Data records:

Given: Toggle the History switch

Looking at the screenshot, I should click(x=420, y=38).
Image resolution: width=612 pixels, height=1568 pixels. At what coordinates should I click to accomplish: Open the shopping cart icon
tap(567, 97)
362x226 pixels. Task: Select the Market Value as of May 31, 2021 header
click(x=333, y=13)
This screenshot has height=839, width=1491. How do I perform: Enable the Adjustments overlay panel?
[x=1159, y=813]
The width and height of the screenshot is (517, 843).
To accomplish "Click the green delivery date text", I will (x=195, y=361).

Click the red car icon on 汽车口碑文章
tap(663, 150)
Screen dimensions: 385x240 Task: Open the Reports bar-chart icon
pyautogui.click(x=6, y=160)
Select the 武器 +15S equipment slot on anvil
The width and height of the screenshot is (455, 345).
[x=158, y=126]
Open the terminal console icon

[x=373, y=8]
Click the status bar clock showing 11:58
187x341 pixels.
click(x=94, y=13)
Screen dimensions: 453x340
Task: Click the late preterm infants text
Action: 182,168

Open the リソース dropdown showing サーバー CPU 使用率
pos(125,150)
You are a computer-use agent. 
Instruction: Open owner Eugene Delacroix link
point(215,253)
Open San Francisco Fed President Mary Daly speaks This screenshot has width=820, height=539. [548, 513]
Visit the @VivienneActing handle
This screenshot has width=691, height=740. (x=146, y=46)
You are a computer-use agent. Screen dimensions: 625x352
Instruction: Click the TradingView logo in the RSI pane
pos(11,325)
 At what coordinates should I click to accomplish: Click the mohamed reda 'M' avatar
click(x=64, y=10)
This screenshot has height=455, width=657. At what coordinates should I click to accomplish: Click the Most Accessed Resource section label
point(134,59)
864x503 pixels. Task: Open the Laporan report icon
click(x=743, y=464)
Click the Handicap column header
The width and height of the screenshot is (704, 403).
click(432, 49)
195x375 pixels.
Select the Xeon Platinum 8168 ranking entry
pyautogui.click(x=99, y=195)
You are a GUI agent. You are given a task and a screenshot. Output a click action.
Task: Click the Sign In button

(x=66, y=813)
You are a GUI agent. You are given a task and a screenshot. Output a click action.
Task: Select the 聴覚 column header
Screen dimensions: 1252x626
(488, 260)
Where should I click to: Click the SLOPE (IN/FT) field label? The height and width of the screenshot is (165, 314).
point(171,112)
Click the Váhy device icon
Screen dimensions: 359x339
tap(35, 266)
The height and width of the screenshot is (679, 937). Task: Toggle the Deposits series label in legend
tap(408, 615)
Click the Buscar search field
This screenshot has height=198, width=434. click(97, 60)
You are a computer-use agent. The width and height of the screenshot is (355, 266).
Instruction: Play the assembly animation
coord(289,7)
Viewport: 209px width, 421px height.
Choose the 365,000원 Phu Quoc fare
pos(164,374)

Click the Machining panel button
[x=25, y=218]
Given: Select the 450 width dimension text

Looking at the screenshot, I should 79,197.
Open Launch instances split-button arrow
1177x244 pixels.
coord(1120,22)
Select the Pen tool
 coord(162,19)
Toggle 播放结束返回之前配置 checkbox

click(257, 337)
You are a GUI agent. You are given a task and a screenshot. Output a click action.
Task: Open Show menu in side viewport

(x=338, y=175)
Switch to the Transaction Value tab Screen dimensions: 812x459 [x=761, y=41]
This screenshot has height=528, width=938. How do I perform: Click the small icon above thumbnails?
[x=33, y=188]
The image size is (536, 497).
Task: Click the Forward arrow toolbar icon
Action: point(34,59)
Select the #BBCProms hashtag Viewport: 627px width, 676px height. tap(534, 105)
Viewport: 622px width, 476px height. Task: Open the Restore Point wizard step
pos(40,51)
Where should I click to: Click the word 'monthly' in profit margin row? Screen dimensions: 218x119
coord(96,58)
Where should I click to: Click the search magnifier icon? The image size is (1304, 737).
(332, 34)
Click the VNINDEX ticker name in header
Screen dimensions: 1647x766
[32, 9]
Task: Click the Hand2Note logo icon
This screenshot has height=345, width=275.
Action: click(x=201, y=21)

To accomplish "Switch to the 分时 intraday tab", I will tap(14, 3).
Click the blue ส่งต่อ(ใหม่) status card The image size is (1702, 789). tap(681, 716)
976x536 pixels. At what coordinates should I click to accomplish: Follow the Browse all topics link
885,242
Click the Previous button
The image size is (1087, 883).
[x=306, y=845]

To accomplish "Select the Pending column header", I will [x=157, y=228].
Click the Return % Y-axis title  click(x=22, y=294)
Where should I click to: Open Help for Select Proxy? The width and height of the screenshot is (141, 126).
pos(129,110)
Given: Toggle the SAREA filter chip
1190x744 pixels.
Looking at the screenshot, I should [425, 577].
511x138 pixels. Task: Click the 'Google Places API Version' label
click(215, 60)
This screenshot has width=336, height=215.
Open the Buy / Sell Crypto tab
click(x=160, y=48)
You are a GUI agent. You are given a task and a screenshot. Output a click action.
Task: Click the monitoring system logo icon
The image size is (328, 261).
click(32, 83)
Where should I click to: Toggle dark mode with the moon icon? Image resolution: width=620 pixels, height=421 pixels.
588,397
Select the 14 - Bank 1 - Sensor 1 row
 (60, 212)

WHAT YOU HAVE TO DO:
Retype the entries in full. Keep every line identical.

EXPECTED OUTPUT:
Given: Toggle the History switch

Looking at the screenshot, I should click(x=420, y=38).
Image resolution: width=612 pixels, height=1568 pixels. At what coordinates should I click to accomplish: Open the shopping cart icon
tap(567, 97)
362x226 pixels. Task: Select the Market Value as of May 31, 2021 header
click(x=333, y=13)
This screenshot has height=839, width=1491. How do I perform: Enable the Adjustments overlay panel?
[x=1159, y=813]
The width and height of the screenshot is (517, 843).
To accomplish "Click the green delivery date text", I will (x=195, y=361).

Click the red car icon on 汽车口碑文章
tap(663, 150)
Screen dimensions: 385x240 Task: Open the Reports bar-chart icon
pyautogui.click(x=6, y=160)
Select the 武器 +15S equipment slot on anvil
The width and height of the screenshot is (455, 345).
[x=158, y=126]
Open the terminal console icon

[x=373, y=8]
Click the status bar clock showing 11:58
187x341 pixels.
click(x=94, y=13)
Screen dimensions: 453x340
Task: Click the late preterm infants text
Action: 182,168

Open the リソース dropdown showing サーバー CPU 使用率
pos(125,150)
You are a computer-use agent. 
Instruction: Open owner Eugene Delacroix link
point(215,253)
Open San Francisco Fed President Mary Daly speaks This screenshot has width=820, height=539. [548, 513]
Visit the @VivienneActing handle
This screenshot has width=691, height=740. (x=146, y=46)
You are a computer-use agent. Screen dimensions: 625x352
Instruction: Click the TradingView logo in the RSI pane
pos(11,325)
 At what coordinates should I click to accomplish: Click the mohamed reda 'M' avatar
click(x=64, y=10)
This screenshot has height=455, width=657. At what coordinates should I click to accomplish: Click the Most Accessed Resource section label
point(134,59)
864x503 pixels. Task: Open the Laporan report icon
click(x=743, y=464)
Click the Handicap column header
The width and height of the screenshot is (704, 403).
click(432, 49)
195x375 pixels.
Select the Xeon Platinum 8168 ranking entry
pyautogui.click(x=99, y=195)
You are a GUI agent. You are given a task and a screenshot. Output a click action.
Task: Click the Sign In button

(x=66, y=813)
You are a GUI agent. You are given a task and a screenshot. Output a click action.
Task: Select the 聴覚 column header
Screen dimensions: 1252x626
(488, 260)
Where should I click to: Click the SLOPE (IN/FT) field label? The height and width of the screenshot is (165, 314).
point(171,112)
Click the Váhy device icon
Screen dimensions: 359x339
tap(35, 266)
The height and width of the screenshot is (679, 937). Task: Toggle the Deposits series label in legend
tap(408, 615)
Click the Buscar search field
This screenshot has height=198, width=434. click(97, 60)
You are a computer-use agent. The width and height of the screenshot is (355, 266).
Instruction: Play the assembly animation
coord(289,7)
Viewport: 209px width, 421px height.
Choose the 365,000원 Phu Quoc fare
pos(164,374)

Click the Machining panel button
[x=25, y=218]
Given: Select the 450 width dimension text

Looking at the screenshot, I should 79,197.
Open Launch instances split-button arrow
1177x244 pixels.
coord(1120,22)
Select the Pen tool
 coord(162,19)
Toggle 播放结束返回之前配置 checkbox

click(257, 337)
You are a GUI agent. You are given a task and a screenshot. Output a click action.
Task: Open Show menu in side viewport

(x=338, y=175)
Switch to the Transaction Value tab Screen dimensions: 812x459 [x=761, y=41]
This screenshot has height=528, width=938. How do I perform: Click the small icon above thumbnails?
[x=33, y=188]
The image size is (536, 497).
Task: Click the Forward arrow toolbar icon
Action: point(34,59)
Select the #BBCProms hashtag Viewport: 627px width, 676px height. tap(534, 105)
Viewport: 622px width, 476px height. Task: Open the Restore Point wizard step
pos(40,51)
Where should I click to: Click the word 'monthly' in profit margin row? Screen dimensions: 218x119
coord(96,58)
Where should I click to: Click the search magnifier icon? The image size is (1304, 737).
(332, 34)
Click the VNINDEX ticker name in header
Screen dimensions: 1647x766
[32, 9]
Task: Click the Hand2Note logo icon
This screenshot has height=345, width=275.
Action: click(x=201, y=21)

To accomplish "Switch to the 分时 intraday tab", I will tap(14, 3).
Click the blue ส่งต่อ(ใหม่) status card The image size is (1702, 789). tap(681, 716)
976x536 pixels. At what coordinates should I click to accomplish: Follow the Browse all topics link
885,242
Click the Previous button
The image size is (1087, 883).
[x=306, y=845]

To accomplish "Select the Pending column header", I will [x=157, y=228].
Click the Return % Y-axis title  click(x=22, y=294)
Where should I click to: Open Help for Select Proxy? The width and height of the screenshot is (141, 126).
pos(129,110)
Given: Toggle the SAREA filter chip
1190x744 pixels.
Looking at the screenshot, I should [425, 577].
511x138 pixels. Task: Click the 'Google Places API Version' label
click(215, 60)
This screenshot has width=336, height=215.
Open the Buy / Sell Crypto tab
click(x=160, y=48)
You are a GUI agent. You are given a task and a screenshot. Output a click action.
Task: Click the monitoring system logo icon
The image size is (328, 261).
click(32, 83)
Where should I click to: Toggle dark mode with the moon icon? Image resolution: width=620 pixels, height=421 pixels.
588,397
Select the 14 - Bank 1 - Sensor 1 row
 (60, 212)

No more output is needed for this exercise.